Last January 25, over 50,000 people occupied in Tahrir Square in downtown Cairo, in protest at the regime of Hosni Mubarak. Less than a week later, the number of protestors in the square and surrounding streets had swelled to more than one million. On February 11, Mubarak resigned as president of Egypt.
On May 15, thousands took to the streets of Madrid and Barcelona to campaign against corruption, bank bailouts and a proposed law restricting internet access. As in Cairo, the demonstrators were mainly young, well-educated and under-employed. Within two days ‘indignados’ had appropriated over 30 public spaces cities and towns across Spain, in a wave of occupations that was to inspire similar movements everywhere from Wall Street and Oakland to Dame Street and Lagos.
‘There is something political in the city air struggling to be expressed’, David Harvey notes midway through this thoughtful, prescient collection of his recent essays and articles. Harvey, a British Marxist geographer based at the City University of New York, has spent a lifetime interrogating the nexus between capitalism and urbanism.

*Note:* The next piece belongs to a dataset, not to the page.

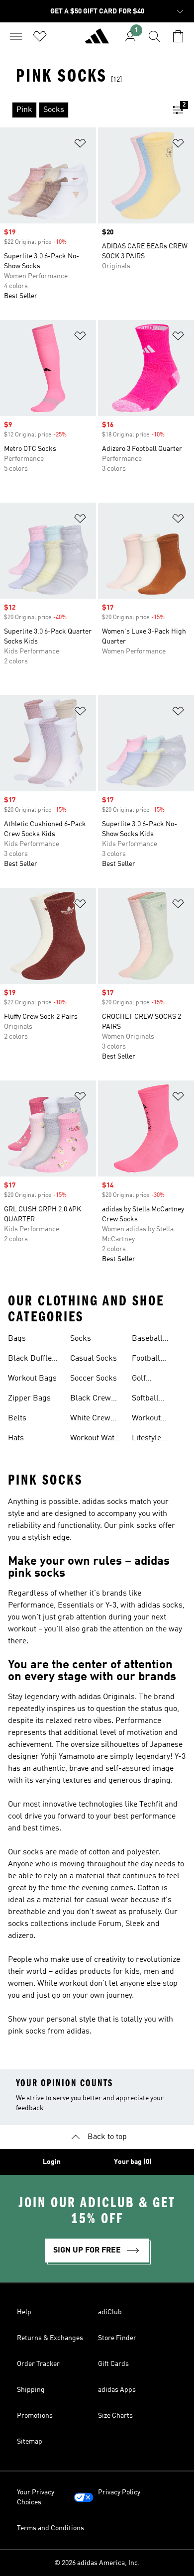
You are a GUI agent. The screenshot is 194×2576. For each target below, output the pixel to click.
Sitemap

Rebel Cities sees Harvey bring the full force of his analytical mind to bear on the question of just what this inchoate ‘something’ might be, and why it is emerging most prominently in cities.
The slight collection is framed by Harvey’s twin interests in the urban: cities are pivotal sites for capital accumulation and investment, but yet are also, and increasingly so, the location of social and political struggles. This loose division of intellectual labour – between capital accumulation and class struggle – frames the book’s two halves. In the opening chapters (leaning heavily on his theoretical lodestars Karl Marx and French social theorist Henri Lefebrve) Harvey outlines why cities are so important for capitalism. The latter sections are devoted to identifying why cities often make the ideal incubators for ferment and, ultimately, rebellion against the status quo.
Harvey is a committed Marxist who was never seduced by New Labour and Anthony Giddens’ Third Way. From his 1973 work Social Justice and the City to 2010’s The Enigma of Capital: And the Crises of Capitalism, Harvey has consistently exhibited a flexibility and innovation of thought conspicuous by its absence among many of his contemporaries, inside and outside the academy.
Indeed he is one of the few writers on economics to emerge with his reputation enhanced by the global meltdown. Commenting on the proliferation of mortgage debt in the United States in his 2003 work The New Imperialism, Harvey wrote, ‘what happens if and when this property bubble bursts is a matter for serious concern’.
In Rebel Cities, Harvey’s central tenet is that cities are integral to capitalism: it is only by construction and ‘creative destruction’ in urban centres that surpluses can be profitably deployed. Urbanisation solves – or at least appears to solve – the problem of over-accumulation. Constructing, say, airports or apartment blocks delays a crisis of over-accumulation by putting immediate surpluses to use and shifting returns into the future, in the form of expected profits.
It doesn’t take a distinguished scholar to appreciate the dangers of this ploy. As more and more ‘fictitious capital’ is submerged into speculative activity, the threat of an even greater crisis of over-accumulation grows: ‘Speculatively, the asset markets constituted by housing and land have a Ponzi character without a Bernie Madoff at the top.’
When the emperor is revealed to be naked all along – as in Ireland after the 2008 credit crunch – house values plummet amid rampant over-supply and crisis ensues.
The deepest economic crisis for 80 years has created the material conditions for urban tumult on a scale unparalleled in living memory. Meanwhile, the organized left, from trade unions to political parties, has struggled to articulate a creative route out of this impasse for the growing legion of jobless graduates and the unemployed.
One reason for this, as Harvey recognizes, is that an insecure, low paid workforce that is disorganized and predominantly urban has largely usurped the traditional industrial ‘proletariat’. Think of the twenty-somethings with their laptops camping out in Zuccotti Park in New York. This new ‘precariat’ have little time for hierarchical politics, but are forming new alliances around issues as diverse as working conditions and the environment.
Written in terse, economical prose, Rebel Cities is a readable (and timely) introduction to the work of one of the world’s most influential social thinkers. While the chapters on urbanization and monopoly rent had this reviewer reaching for his dusty copies of Marx’s Capital, anyone who has ever wondered why cities look increasingly similar will find the discussions on the role of cultural producers in, often unwittingly, aiding the homogenization of urban space engrossing.
Harvey acknowledges that ‘what we academics so often forget is the role played by the sensibility that arises out of the streets around us.’ It is an omission that Rebel Cities goes a long way to addressing.